16 June 2010

Jun 16

Reference links:
Old Testament

Lots of churn in Israel today. We go into a bit more detail about the short reigns of Nadab son of Jeroboam and Baasha (who is, apparently, the son of Ahijah; I wonder if that's the same Ahijah as the prophet).

In particular, we learn that Baasha became king when he killed Nadab. Baasha rules for quite a while (24 years) and then we start cycling through kings quickly. First Baasha's son Elah becomes king. After 2 years, Zimri, a leader in the army, murders Elah while he is drunk. He only reigns for 7 days before the people decide they don't want a murderer for a king and instead choose the commander of the army, Omri, to be king. Tibni tries to become king but gets killed. After Omri's death, his son Ahab begins to rule.

By this time, the writing is pretty formulaic. Throughout the descriptions of the various kings of Judah, we see the repeated themes of
  • the new king being even more evil than any of the kings before
  • the new king killing all of the descendants of the old king
  • God getting angry at the evil of the new king
  • the new king eventually failing (sometimes this failure is only declared and happens to the son of the king, sometimes the failure happens to the king directly)
We also read this random throwback to Joshua 6:
It was during his reign that Hiel, a man from Bethel, rebuilt Jericho.

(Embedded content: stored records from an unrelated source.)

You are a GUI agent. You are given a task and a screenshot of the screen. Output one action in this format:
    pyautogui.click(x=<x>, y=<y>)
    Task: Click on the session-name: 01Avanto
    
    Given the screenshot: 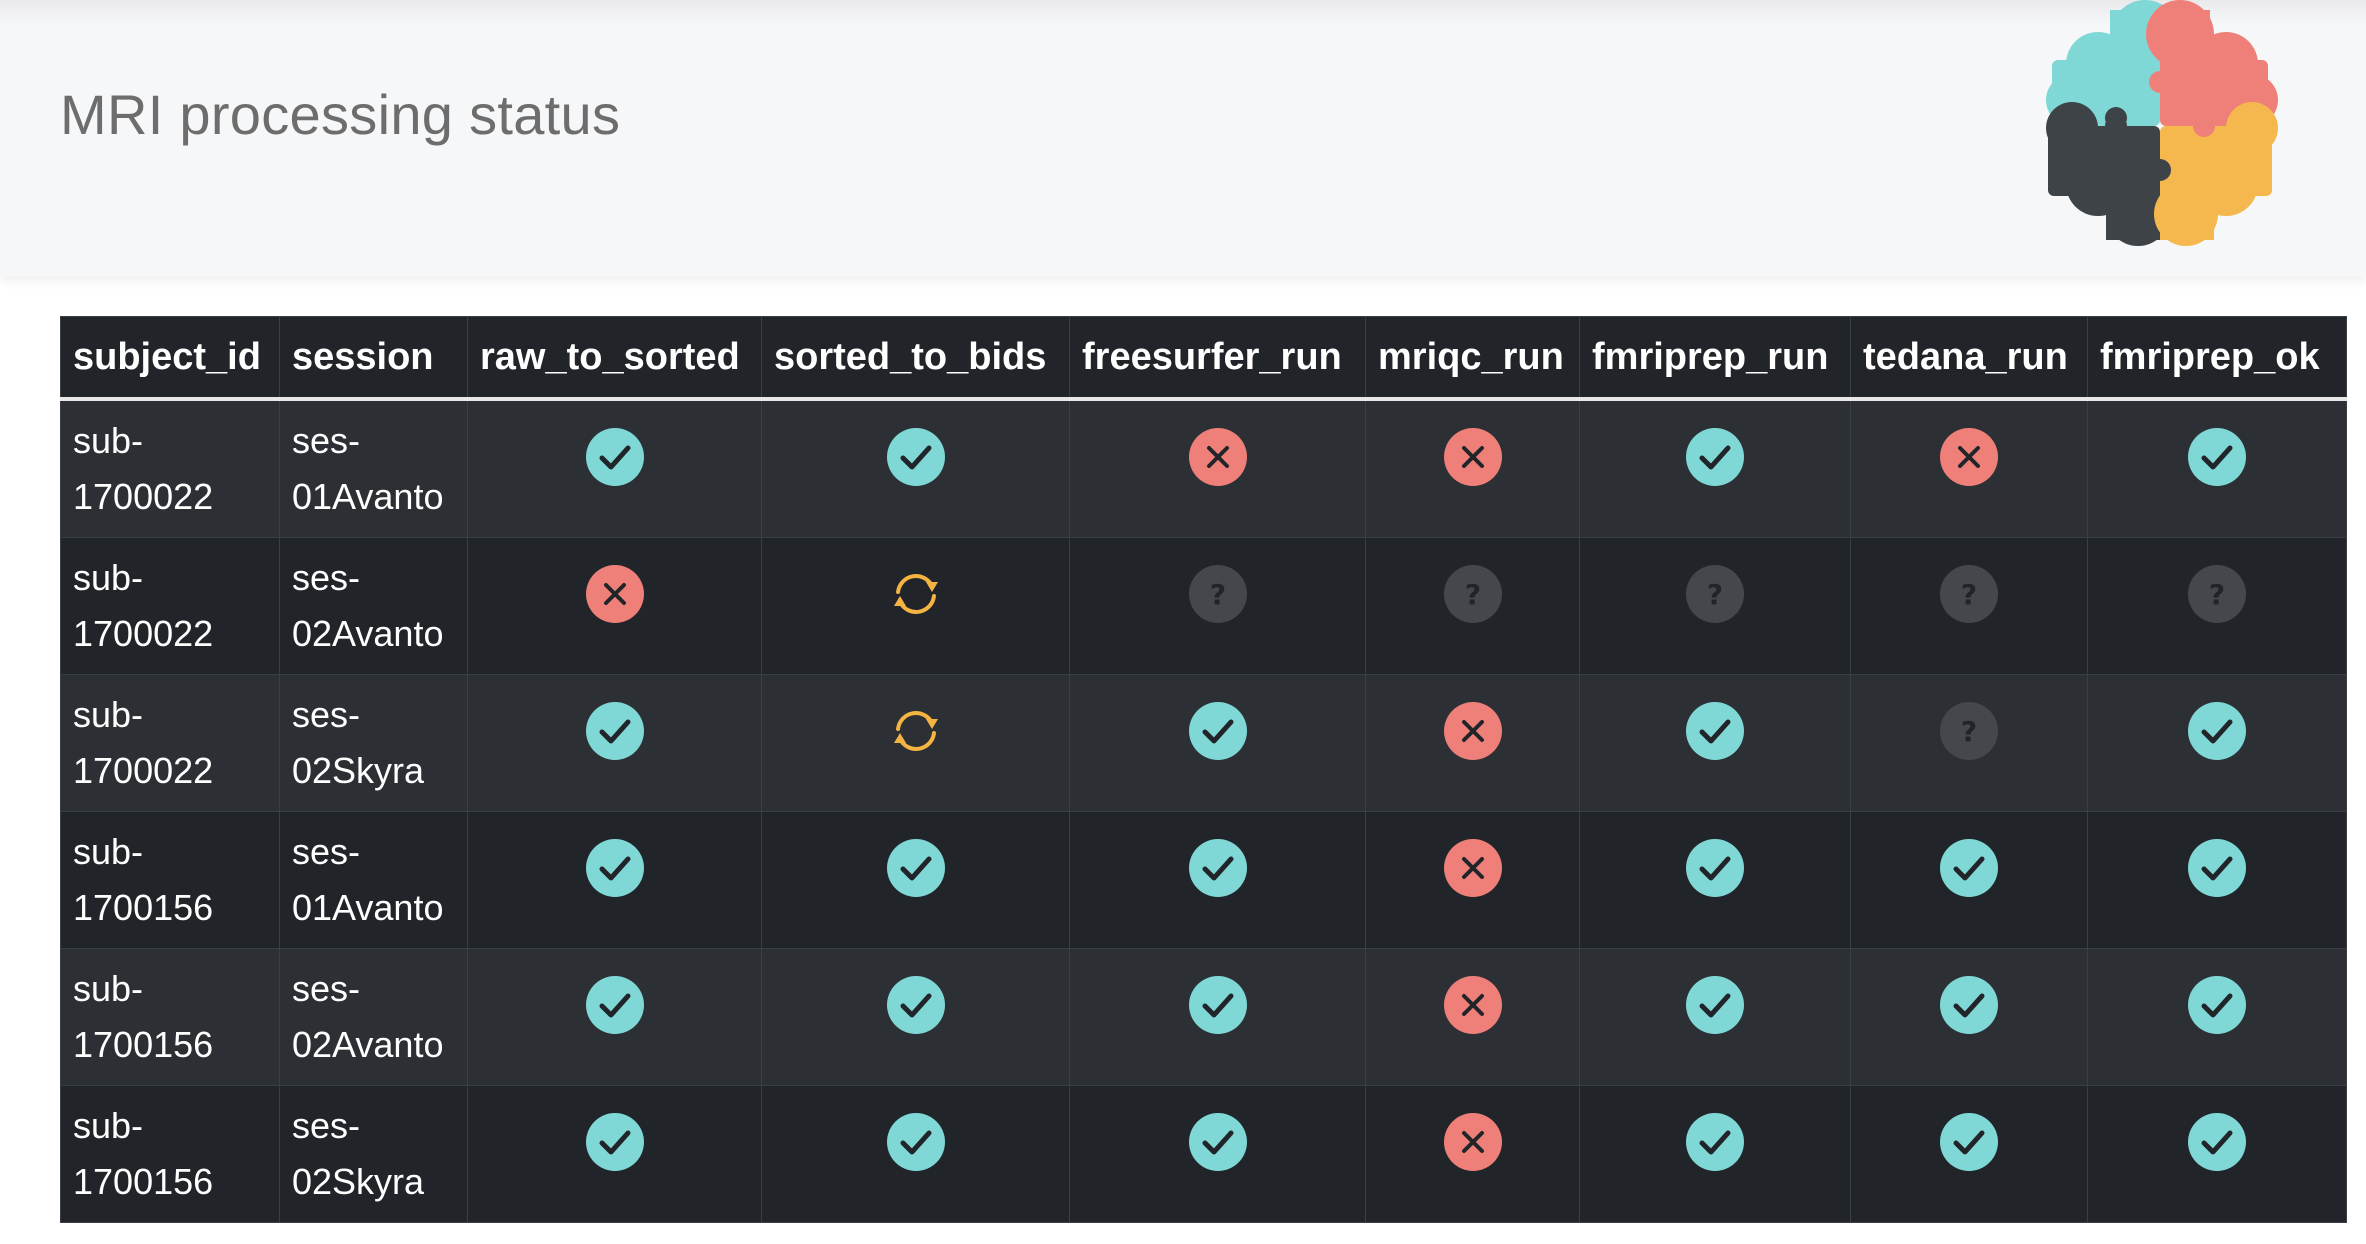 What is the action you would take?
    pyautogui.click(x=368, y=496)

When he laid its foundations, it cost him the life of his oldest son, Abiram. And when he completed it and set up its gates, it cost him the life of his youngest son, Segub. This all happened according to the message from the Lord concerning Jericho spoken by Joshua son of Nun.
This is in reference to Joshua's curse upon anyone who tried to rebuild Jericho.

These elements make me think that this whole section was composed just to fit a certain pattern, to check off certain requirements in the mind of the author(s). It has little narrative value and seems to have little direct symbolic value. Rather, the narrative value seems to be "the kings were bad" and the symbolic value probably has something to do with the number of kings and the contrast of the churn of these kings with the stable reign of Asa of Judah.

After all that, we switch gears and meet Elijah. He gives a prophecy against King Ahab. He then goes off to live in the wilderness where God sends ravens to feed him. He eventually goes to live with a widow and her son. While living with her, the Lord makes sure that she always has flour and oil enough to feed the three of them. After the widow's son dies, Elijah brings him back to life.

If these sorts of miracles seem kind of familiar, you'd be right. Even after one days reading, we can see that the authors of the gospels had Elijah in mind when they attributed various miracles to Jesus.

New Testament

Peter visits Cornelius. Even though Cornelius is a gentile, Peter visits him. His earlier vision with the unclean animals helped him realize that he can and should interact with gentiles. The descent of the Holy Spirit onto those gentiles only serves to reinforce this position.

It makes perfect sense that as the apostles started to realize that Jesus' return was not actually immanent they would try to find ways to strengthen their community. Perhaps they had grown all they could staying strictly within the Jewish community, so they felt like it was time to branch out and start accepting gentiles.

Psalms and Proverbs

We seem to be in a section of super short psalms. Today is only three verses.

This is a good proverb:
Love prospers when a fault is forgiven,
but dwelling on it separates close friends.
and this one reminds me of the Tea Party...
Evil people are eager for rebellion,
but they will be severely punished.
'Tis one thing to recognize when a rebellion is necessary. 'Tis another to actually want one to happen.